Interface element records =
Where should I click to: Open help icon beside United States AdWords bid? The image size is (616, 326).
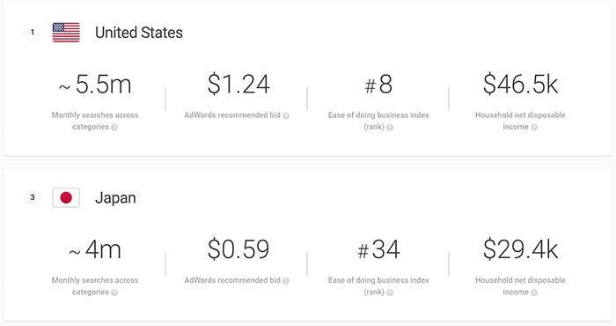click(x=286, y=115)
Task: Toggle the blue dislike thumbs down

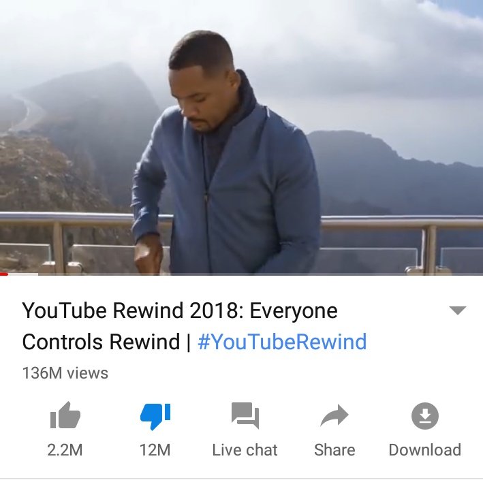Action: [155, 416]
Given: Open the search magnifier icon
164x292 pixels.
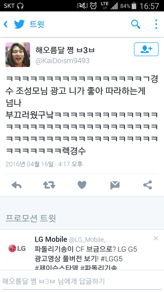Looking at the screenshot, I should pyautogui.click(x=136, y=24).
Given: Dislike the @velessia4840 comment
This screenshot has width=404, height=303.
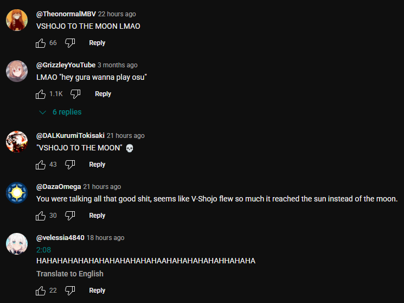Looking at the screenshot, I should coord(70,291).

EXERCISE INSTRUCTIONS =
Quote the text of every row above word for word, leaving out the pictures.

SOLUTION TO THE EXERCISE =
Where should I click to: Open help icon beside United States AdWords bid? The image size is (616, 326).
click(x=286, y=115)
Task: Toggle the blue dislike thumbs down

Action: [155, 416]
Given: Open the search magnifier icon
164x292 pixels.
Looking at the screenshot, I should pyautogui.click(x=136, y=24).
Given: Dislike the @velessia4840 comment
This screenshot has width=404, height=303.
Looking at the screenshot, I should coord(70,291).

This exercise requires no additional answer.